I’ve been here nearly 40 years. I married a Glaswegian, for God’s sake. You can’t get more Scottish than that. I stayed because it’s a wonderful place and hopefully over the years I have put something of my grandfather back into the country. But because I don’t sound like them I’ve come to realise that Scottish was the last thing I would ever be allowed to be. Yes, that kind of ignorance, that two-bob racism, prevails. 

Research in 2003 to mark the 400th anniversary of the Union of the Crowns indicated that one quarter of English people living in Scotland were victims of antagonism, harassment and prejudice. One third considered the Scots basically Anglophobic. I wonder what the figures would be if you did the same poll right now. 

Being reasonable can be a curse. Despite my comfortable middle-class life I have always tried to walk a mile in other people’s shoes. Today I understand perfectly why young Scots, newly enfranchised 16 and 17-year-olds, are being seduced by political fantasy as surely as the children of Hamelin were lured from their town by the pied piper and led deep into the mountain never to be seen again.
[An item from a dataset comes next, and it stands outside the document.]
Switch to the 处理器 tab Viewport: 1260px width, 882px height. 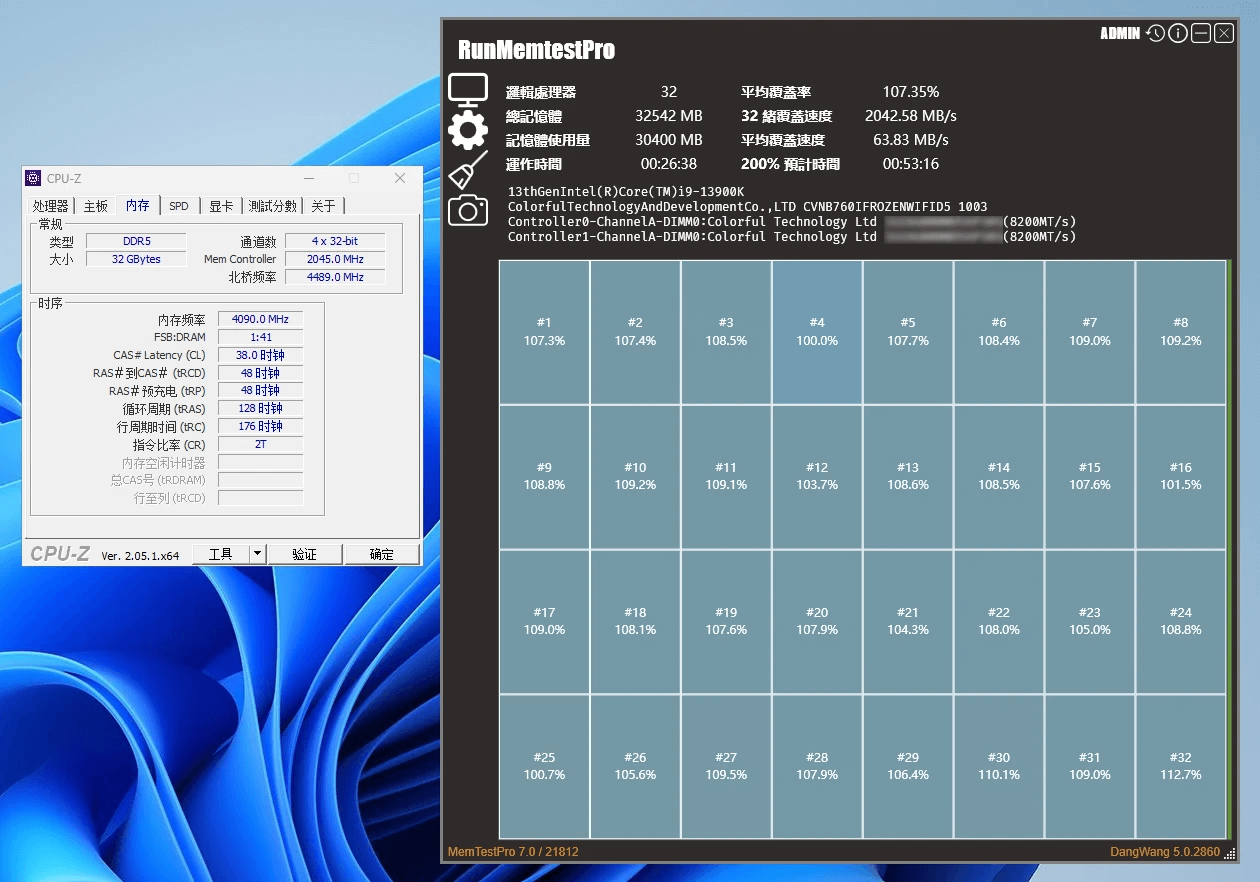(50, 206)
I fully grasp why the Labour voters in Glasgow, taken for granted as electoral fodder for generations, are beginning to follow the piper too. The siren call that says forget the rotten housing, life expectancy lower than the Gaza Strip, intractable social problems and 50 per cent unemployment, just come and vote “yes” and we’ll transform your lives. Of course anyone in their situation would follow the music. The young and the poor, those that don’t know better and those who have nothing to lose will project on to Alex Salmond’s deliberately empty canvas all their dreams. But they are being conned. It’s economic fantasy. They’re being led over a cliff. The teenagers are the poor saps that will have to pay for everything when they hit the ground. How dare the Yes campaign infect our children’s generation with the insanity of their false promises, their la-la land? The clever ones will simply leave; the rest will be trapped. 

How can nationalists be so inward-looking at a time when this tiny world of ours has never been more threatened by dark forces? And how dare they imply that No supporters, by setting out the realities of global finance, are somehow blocking greater social justice? As if we are all fat, neoliberal, poor-bashing Tories. I mean, grow up! If we are going to talk about social injustice, then the Yes campaign is surely guilty of cruelly manipulating the least wise, educated and articulate people in society. 

Almost 40 years from the day I first arrived in Edinburgh, completing a sentimental family circle of immigration, and unpacked my suitcase, I’m scared. I love this country for all it has given me: quality of life, people, peace, humour, beauty, freedom, roots. I am both British and Scottish. I am my grandfather’s descendant. The Yes campaign has no monopoly on passion. I have the right to care. Scotland is mine too.